C'è una parola che, negli ultimi due anni, si è infilata ovunque: Intelligenza Artificiale. La dicono a cena, la scrivono sui giornali, la usano per vendere elettrodomestici. E tutti, come per riflesso, pensano: «Ah, questa roba nuova, rivoluzionaria». Peccato che non sia nuova. È solo... vestita meglio.
Torniamo al 1962: Frank Rosenblatt presenta il Perceptron, una rete neurale che impara. Nessuno lo chiama ancora AI, ma è già lì: un cervello di silicio che prova a capire il mondo.

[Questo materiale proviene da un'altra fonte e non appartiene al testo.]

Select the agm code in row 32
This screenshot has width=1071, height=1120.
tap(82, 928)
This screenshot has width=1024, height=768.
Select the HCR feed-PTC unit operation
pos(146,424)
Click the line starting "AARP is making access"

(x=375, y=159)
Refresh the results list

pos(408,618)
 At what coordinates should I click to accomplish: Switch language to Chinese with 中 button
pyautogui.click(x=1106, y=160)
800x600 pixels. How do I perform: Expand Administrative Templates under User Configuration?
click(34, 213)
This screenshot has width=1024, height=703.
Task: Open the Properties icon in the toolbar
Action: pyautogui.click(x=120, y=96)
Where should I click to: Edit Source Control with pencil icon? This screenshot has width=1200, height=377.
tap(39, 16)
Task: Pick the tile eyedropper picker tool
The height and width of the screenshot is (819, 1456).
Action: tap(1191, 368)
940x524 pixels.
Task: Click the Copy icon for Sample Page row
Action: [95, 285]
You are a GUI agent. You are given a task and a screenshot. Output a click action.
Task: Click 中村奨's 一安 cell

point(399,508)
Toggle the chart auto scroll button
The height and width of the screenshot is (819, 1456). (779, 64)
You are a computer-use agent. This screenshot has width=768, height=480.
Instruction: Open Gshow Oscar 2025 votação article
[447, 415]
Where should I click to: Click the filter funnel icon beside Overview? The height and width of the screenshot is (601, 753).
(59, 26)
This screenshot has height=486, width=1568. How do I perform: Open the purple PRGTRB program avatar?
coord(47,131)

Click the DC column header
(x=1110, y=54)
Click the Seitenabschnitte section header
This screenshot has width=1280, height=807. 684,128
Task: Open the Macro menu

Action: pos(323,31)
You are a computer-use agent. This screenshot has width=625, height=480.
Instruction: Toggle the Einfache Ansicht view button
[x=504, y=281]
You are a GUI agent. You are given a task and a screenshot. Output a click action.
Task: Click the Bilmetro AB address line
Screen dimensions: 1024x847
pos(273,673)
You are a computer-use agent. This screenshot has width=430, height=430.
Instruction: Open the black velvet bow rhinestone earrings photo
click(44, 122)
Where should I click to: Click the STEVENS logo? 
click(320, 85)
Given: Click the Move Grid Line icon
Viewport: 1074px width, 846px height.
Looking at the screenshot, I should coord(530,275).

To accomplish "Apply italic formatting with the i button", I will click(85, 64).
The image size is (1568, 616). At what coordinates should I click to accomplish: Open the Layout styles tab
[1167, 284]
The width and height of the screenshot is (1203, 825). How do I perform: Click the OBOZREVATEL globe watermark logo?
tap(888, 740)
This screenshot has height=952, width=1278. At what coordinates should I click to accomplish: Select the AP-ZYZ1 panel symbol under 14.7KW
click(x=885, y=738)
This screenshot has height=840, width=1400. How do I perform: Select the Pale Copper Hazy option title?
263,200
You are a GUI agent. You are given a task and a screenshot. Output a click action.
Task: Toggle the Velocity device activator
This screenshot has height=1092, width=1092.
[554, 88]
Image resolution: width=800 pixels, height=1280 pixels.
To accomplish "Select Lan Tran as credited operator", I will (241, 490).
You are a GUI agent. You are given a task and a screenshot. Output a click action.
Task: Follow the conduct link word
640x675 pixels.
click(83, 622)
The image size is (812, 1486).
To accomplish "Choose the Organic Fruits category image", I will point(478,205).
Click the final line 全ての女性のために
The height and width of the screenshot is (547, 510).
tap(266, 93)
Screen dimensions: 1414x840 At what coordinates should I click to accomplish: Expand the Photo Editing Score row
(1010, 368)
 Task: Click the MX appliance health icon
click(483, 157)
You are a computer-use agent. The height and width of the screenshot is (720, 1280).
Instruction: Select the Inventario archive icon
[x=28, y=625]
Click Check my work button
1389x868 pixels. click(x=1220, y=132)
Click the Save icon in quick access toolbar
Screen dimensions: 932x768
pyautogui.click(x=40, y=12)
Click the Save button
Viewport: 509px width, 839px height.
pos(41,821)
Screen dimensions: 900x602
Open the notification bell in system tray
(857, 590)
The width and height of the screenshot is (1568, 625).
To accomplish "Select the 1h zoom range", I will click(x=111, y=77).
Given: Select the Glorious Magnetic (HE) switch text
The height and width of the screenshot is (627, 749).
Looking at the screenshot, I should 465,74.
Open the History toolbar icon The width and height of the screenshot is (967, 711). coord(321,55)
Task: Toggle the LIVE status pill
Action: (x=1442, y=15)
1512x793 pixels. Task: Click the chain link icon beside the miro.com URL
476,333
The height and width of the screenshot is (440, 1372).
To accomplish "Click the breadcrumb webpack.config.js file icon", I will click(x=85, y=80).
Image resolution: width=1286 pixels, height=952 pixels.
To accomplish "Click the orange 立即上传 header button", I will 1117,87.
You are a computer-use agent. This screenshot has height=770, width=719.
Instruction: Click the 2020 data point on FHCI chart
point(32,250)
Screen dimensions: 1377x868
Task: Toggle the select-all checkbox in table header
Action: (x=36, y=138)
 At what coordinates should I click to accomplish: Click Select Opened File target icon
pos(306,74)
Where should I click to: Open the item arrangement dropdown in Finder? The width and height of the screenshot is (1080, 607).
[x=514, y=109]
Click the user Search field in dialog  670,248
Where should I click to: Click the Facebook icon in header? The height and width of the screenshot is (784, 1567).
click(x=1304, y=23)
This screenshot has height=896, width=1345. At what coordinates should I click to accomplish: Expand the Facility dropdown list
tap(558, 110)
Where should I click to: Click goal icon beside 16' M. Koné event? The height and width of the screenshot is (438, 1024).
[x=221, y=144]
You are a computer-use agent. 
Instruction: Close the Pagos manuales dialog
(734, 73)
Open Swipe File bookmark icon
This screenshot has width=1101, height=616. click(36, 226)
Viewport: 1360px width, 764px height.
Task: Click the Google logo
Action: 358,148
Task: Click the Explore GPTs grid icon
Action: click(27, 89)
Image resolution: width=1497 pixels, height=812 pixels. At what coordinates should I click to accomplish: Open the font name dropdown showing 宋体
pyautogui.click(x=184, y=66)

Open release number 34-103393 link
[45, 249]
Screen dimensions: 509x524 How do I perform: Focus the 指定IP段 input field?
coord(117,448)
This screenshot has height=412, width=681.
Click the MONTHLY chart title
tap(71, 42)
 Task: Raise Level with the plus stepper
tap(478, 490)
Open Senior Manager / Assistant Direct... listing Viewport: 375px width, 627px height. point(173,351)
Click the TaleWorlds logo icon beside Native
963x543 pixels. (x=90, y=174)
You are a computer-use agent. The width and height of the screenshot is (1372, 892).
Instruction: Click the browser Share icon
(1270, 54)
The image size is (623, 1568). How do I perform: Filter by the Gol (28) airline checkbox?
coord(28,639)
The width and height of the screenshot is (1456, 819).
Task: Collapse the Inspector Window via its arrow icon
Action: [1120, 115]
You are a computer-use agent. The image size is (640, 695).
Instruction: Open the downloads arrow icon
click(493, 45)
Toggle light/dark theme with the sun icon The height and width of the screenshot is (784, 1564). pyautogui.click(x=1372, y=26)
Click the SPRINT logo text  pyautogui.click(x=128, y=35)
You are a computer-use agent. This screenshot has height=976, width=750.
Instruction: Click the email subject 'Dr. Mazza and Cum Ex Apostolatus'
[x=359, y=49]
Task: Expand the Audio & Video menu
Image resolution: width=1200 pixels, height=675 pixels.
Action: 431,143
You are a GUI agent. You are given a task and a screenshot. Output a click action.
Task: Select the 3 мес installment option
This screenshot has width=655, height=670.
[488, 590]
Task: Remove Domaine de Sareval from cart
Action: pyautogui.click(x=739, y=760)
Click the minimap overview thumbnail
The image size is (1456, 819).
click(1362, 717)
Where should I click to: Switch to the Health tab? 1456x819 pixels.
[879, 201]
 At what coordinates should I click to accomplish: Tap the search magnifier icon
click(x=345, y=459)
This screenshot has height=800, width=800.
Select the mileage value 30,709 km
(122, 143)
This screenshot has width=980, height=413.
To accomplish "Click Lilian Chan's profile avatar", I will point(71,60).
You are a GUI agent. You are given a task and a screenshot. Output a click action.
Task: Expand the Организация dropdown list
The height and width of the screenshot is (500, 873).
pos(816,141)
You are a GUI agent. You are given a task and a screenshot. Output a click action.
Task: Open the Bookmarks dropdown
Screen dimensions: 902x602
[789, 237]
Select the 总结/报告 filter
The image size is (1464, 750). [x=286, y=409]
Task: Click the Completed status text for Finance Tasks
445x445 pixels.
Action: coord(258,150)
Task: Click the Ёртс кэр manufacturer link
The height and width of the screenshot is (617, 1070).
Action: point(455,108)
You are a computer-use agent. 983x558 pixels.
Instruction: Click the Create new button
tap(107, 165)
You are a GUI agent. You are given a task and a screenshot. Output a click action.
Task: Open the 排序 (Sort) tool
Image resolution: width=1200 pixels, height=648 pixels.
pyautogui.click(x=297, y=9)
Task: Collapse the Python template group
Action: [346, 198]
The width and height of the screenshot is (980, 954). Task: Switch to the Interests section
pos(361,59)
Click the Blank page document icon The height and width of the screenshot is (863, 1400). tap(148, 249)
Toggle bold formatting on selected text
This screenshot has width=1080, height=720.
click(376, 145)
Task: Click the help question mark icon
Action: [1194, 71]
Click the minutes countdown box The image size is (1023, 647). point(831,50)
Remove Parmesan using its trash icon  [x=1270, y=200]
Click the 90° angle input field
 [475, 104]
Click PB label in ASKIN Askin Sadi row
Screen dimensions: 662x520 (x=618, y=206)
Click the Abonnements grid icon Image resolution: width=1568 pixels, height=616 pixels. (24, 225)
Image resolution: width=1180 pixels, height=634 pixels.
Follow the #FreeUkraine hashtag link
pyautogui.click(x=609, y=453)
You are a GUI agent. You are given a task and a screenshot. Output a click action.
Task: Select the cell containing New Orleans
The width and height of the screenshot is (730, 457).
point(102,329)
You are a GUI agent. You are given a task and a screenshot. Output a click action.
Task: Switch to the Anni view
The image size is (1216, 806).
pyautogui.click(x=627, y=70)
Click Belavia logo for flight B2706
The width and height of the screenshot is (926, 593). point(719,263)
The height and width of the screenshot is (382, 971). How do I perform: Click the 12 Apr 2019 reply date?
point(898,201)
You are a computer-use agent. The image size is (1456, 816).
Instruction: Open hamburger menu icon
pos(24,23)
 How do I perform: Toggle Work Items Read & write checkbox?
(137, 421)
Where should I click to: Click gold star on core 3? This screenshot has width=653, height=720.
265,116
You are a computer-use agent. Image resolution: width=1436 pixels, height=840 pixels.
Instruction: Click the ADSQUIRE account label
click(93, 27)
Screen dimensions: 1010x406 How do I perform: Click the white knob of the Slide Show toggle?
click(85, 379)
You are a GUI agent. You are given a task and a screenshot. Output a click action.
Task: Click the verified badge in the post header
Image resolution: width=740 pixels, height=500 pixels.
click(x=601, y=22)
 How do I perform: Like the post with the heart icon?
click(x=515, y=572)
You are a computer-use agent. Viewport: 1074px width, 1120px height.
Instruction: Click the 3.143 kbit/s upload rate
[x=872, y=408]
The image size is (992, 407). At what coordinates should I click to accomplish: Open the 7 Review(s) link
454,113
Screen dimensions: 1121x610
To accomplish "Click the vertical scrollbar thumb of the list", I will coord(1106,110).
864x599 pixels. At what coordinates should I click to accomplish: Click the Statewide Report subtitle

Saltiamo al 1964: ELIZA, il primo chatbot, ti risponde da terapeuta. Non aveva emozioni, aveva solo pattern. Eppure, la gente ci rideva, piangeva, ci parlava ore. Perché? Perché sembrava umana. Già allora, insomma, l'algoritmo aveva una voce.
Oggi, la differenza è una sola: l’AI ha imparato a guardarti negli occhi. Non è più un motore che ronza in un server. Ora ha un timbro di voce, un tono ironico, una pausa. Ti chiede «come stai?» e tu, per un millisecondo, pensi che gliene importi davvero. Non è magia: è pattern-recognition a velocità luce, è un milione di conversazioni digerite in silenzio. Ma il risultato è che non cerchi più «Viaggio in Islanda» su Google, chiedi direttamente a voce: «Alexa, mi cerchi le soluzioni di viaggio per l’Islanda?». E lei ti risponde come un’amica. Il vero salto non è tecnologico, è psicologico. Prima usavi l’algoritmo, ora gli parli.
Quindi no, l'AI non è nata due anni fa. È nata con il computer, ha camminato accanto a noi: prima zoppa, muta, lontana. Poi ha imparato a correre. Oggi ha preso il nostro accento, ha studiato il nostro ritmo. E sta assecondando una tendenza sempre più diffusa: darci un'alternativa al dialogo con gli esseri umani. Perché mai confidare un segreto a un amico (che magari ti sta ascoltando solo per educazione), se puoi farlo con CHAT GPT che ti risponde in modo più rapido e competente?.
Forse, un domani parleremo con l'AI non perché siamo soli, ma perché è diventato normale. E a quel punto, non sarà più una sconfitta sociale. Sarà solo... il nuovo standard.